Os toca a la mayoría de vosotros. Ya no hay más tiempo para dejar de existir, ni más años de soñar en casa de vuestros padres con que llegue el viernes para olvidaros de que existen los lunes. Os están robando el presente y el poco futuro que teníais. Os habéis convertido en unos zombies penosos. No os negaré que el panorama que os habéis encontrado es, cuanto menos, lamentable, pero eso no implica que haya que aceptarlo. Y vosotros habéis aceptado llevar una vida de niños. Habéis aceptado un sistema educativo tercermundista. Habéis tragado con un mercado laboral indigno de un país occidental. Y, lo peor, os vanagloriáis de todo ello. Vuestras ridículas discotecas, macrobotellones y estadios de fútbol, asequibles con vuestros patéticos sueldos mileuristas, os permiten seguir mirándoos al espejo sin que se os salten las lágrimas.
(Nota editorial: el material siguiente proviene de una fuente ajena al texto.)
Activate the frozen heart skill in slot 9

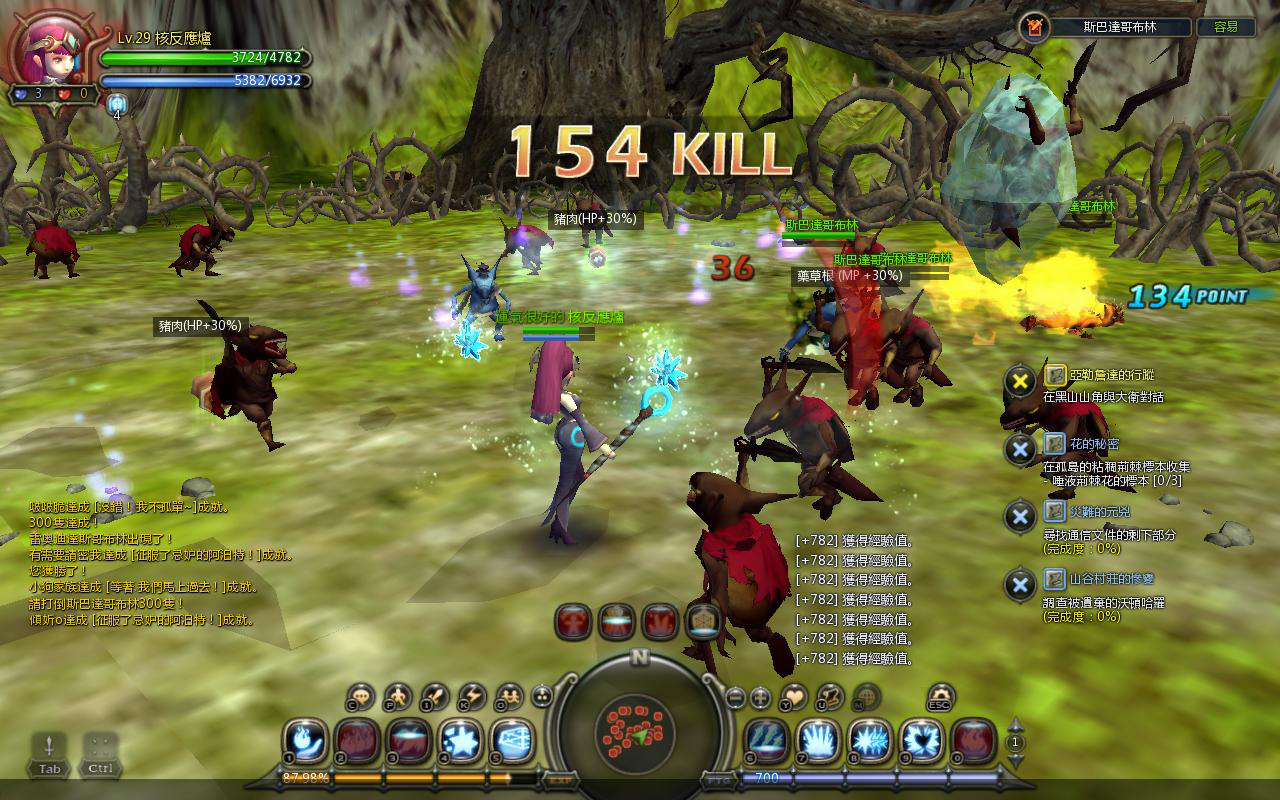tap(921, 742)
Y cuando ni eso sirve, os dejáis manipular para arremeter contra la derecha, algo que ni tan siquiera sabéis lo que es.

El tiempo es lo único que os dejó una generación perdida en sus luchas inexistentes con el franquismo. Y tan mal lo hizo todo, que os compró con un puñado de dólares marcados. Pero ya queda muy poco. España se viene abajo y vosotros sois quienes lo vais a pagar.

Si queréis algo, os lo vais a tener que ganar con sudor, lágrimas y, probablemente, sangre. Si, por el contrario, preferís seguir llevando la vida indigna, pueril y lamentable que tenéis, adelante, entonces.

Iba a escribir sobre muros en Estados Unidos y Arabia Saudita, pero ha sido ver la campaña de las juventudes de Iniciativa per Catalunya y su lema “fóllate a la derecha” y ya sólo he podido escribir con rabia.

Da igual, dejadlo estar. Mañana es viernes.